The Government has signed new deals which it says will provide more than 90 million doses of Covid-19 vaccine.

In a statement from Business Secretary Alok Sharma, the Government said it has secured an agreement for 30 million doses of a vaccine being developed – and currently at phase two trials – by BioNTech and German firm Pfizer.

Mr Sharma said the Government has also done an in-principle deal for 60 million doses being developed by France’s Valneva.

The hunt to find a vaccine is a truly global endeavour and we are doing everything we can to ensure the British public get access to a safe and effective coronavirus vaccine as soon as possibleAlok Sharma

The partnerships mean England, Scotland, Wales and Northern Ireland could have access to enough doses to vaccinate and protect priority groups such as those at increased health risk and frontline workers.

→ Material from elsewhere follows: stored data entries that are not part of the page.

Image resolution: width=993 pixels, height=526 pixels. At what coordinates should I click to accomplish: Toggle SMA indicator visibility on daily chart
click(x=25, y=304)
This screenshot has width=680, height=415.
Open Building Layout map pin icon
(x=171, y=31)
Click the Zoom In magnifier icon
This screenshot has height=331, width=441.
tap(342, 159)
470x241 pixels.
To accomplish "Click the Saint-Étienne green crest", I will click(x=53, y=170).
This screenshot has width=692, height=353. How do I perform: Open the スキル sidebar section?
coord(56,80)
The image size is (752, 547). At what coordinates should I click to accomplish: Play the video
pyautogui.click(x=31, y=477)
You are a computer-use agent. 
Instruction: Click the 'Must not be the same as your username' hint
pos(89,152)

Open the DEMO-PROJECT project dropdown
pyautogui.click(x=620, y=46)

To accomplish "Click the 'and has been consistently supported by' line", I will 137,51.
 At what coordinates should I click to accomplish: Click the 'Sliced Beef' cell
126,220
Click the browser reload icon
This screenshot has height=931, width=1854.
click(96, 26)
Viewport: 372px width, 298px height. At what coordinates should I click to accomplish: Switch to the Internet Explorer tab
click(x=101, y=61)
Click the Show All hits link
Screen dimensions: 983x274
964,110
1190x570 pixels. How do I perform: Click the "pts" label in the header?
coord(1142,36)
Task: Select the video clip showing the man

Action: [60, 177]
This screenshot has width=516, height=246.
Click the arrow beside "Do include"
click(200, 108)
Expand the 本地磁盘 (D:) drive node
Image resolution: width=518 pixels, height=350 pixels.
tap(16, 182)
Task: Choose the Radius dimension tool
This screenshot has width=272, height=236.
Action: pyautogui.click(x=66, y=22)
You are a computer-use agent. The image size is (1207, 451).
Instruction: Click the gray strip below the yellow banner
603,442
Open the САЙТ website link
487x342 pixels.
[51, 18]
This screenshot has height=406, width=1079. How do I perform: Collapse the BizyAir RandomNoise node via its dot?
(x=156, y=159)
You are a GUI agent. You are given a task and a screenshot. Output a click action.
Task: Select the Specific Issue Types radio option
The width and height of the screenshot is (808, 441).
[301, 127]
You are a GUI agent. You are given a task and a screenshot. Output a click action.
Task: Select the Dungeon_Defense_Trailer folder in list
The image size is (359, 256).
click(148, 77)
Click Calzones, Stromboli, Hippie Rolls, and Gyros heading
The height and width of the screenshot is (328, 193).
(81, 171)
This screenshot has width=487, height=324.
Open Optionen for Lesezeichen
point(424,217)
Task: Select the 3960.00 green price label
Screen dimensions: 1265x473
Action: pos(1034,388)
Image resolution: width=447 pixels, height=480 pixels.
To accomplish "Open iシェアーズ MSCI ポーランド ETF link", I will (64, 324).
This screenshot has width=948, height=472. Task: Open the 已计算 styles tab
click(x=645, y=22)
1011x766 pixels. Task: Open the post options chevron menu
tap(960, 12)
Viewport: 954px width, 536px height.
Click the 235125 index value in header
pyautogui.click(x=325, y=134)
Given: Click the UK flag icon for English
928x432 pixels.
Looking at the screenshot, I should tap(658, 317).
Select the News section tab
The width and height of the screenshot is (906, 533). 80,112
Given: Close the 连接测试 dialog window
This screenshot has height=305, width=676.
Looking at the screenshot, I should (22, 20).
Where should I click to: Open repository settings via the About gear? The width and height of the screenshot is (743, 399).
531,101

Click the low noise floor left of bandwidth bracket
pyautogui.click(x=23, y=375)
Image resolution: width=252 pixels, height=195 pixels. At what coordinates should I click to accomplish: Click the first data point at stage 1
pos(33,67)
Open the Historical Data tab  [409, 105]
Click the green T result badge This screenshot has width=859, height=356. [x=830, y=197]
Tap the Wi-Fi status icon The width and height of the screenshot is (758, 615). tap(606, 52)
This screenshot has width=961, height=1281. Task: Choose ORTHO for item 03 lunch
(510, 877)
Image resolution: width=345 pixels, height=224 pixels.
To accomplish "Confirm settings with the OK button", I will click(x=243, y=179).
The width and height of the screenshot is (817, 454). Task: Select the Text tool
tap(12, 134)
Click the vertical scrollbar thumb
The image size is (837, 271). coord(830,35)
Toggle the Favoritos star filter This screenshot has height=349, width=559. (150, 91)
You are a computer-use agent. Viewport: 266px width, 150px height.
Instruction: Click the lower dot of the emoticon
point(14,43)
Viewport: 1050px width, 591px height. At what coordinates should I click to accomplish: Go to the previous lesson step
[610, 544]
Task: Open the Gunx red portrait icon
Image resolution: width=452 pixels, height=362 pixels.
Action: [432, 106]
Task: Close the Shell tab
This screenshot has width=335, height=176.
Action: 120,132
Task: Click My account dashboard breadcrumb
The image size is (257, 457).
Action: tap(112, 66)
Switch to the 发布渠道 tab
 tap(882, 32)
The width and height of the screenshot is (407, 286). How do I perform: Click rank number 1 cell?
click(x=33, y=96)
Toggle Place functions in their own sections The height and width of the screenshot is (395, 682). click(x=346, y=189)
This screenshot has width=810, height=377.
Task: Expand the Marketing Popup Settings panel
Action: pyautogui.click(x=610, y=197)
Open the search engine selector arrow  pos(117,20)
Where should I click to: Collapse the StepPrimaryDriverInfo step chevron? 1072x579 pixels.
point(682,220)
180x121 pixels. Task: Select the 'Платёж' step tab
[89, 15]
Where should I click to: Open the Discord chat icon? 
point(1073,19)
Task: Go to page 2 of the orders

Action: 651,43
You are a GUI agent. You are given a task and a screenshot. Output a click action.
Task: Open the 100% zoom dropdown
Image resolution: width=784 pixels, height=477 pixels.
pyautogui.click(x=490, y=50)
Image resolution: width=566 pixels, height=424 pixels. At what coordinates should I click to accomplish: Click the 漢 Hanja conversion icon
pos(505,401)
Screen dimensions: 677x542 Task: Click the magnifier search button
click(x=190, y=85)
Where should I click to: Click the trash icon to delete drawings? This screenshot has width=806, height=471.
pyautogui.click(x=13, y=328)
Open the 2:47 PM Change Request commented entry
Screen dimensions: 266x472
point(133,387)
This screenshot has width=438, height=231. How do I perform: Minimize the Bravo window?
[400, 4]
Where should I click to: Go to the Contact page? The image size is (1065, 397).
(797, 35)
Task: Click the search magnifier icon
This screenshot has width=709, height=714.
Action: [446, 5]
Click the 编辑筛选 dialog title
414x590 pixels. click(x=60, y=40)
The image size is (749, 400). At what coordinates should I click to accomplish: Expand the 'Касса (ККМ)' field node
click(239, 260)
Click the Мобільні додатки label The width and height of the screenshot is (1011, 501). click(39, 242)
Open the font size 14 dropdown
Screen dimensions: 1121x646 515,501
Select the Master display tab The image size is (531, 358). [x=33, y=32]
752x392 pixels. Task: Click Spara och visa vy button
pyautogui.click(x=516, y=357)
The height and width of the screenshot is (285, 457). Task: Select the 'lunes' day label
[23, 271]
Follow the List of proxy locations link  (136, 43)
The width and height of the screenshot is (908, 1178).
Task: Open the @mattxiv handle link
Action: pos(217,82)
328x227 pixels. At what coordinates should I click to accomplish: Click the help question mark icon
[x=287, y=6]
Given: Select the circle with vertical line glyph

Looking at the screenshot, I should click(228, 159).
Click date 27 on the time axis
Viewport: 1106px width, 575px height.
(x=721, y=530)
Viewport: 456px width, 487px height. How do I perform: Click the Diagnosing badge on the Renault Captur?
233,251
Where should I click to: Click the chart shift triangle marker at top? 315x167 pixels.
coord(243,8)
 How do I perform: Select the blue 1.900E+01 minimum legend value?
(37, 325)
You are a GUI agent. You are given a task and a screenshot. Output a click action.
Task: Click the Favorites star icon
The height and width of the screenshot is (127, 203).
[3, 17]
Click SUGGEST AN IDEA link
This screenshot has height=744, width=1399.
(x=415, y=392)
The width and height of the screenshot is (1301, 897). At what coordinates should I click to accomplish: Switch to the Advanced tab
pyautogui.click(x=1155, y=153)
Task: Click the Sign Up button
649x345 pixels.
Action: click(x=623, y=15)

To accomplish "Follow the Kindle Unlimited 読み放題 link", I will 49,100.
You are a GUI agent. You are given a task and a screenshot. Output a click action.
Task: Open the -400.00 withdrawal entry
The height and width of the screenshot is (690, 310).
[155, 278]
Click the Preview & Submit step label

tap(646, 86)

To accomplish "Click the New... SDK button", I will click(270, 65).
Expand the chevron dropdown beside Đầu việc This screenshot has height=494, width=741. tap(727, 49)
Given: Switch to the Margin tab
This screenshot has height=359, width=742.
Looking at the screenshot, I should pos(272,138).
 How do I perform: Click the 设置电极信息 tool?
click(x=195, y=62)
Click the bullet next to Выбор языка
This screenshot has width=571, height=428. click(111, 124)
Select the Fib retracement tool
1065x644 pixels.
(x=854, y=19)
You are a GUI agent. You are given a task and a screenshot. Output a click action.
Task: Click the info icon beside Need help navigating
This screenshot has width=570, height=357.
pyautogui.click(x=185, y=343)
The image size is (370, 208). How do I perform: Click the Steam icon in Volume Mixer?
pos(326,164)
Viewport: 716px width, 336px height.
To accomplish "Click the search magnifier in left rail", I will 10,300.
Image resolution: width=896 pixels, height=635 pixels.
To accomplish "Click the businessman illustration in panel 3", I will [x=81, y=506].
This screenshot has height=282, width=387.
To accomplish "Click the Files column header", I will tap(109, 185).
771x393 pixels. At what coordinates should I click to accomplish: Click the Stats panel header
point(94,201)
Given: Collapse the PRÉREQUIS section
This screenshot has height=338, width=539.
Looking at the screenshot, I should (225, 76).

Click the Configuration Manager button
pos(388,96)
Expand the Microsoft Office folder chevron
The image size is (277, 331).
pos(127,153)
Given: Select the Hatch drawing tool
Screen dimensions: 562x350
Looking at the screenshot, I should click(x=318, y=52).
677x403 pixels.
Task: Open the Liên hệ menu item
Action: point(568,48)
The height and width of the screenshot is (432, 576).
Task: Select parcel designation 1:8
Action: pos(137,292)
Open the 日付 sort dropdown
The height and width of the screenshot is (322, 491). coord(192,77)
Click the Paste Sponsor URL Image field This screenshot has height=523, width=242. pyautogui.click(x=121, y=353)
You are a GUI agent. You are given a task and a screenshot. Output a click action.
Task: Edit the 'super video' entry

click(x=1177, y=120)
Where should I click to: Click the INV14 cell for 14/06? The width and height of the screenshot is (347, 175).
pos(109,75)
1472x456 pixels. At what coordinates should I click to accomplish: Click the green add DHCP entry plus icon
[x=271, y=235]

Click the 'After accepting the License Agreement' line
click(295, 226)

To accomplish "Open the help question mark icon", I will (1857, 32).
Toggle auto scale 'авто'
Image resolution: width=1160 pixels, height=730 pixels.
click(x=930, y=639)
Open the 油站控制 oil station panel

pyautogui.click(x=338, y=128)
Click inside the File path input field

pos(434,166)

Mr Sharma said the new agreements would “ensure the UK has the best chance possible of securing a vaccine that protects those most at risk”.

He added: “The hunt to find a vaccine is a truly global endeavour and we are doing everything we can to ensure the British public get access to a safe and effective coronavirus vaccine as soon as possible.”

The figure of 90 million is in addition to the 100 million doses of vaccine that are being developed by Oxford University in partnership with AstraZeneca, as well as another at Imperial College London which started human trials in June.

Initial data from the Oxford/AstraZeneca trial – which is now in its third phase of human trials in Brazil – expected to be released on Monday, with high expectations over its efficacy.

Chief medical officer Chris Whitty encouraged people to take part in coronavirus vaccine trials, adding that the willingness of patients to take part has already led to improved care around the world.

Professor Whitty said: “Now that there are several promising vaccines on the horizon, we need to call again on the generosity of the public to help find out which potential vaccines are the most effective.”

Health Secretary Matt Hancock said every volunteer “will be doing their bit towards finding a vaccine for Covid-19 that will have the potential to save millions of lives around the world and bring this pandemic to an end”.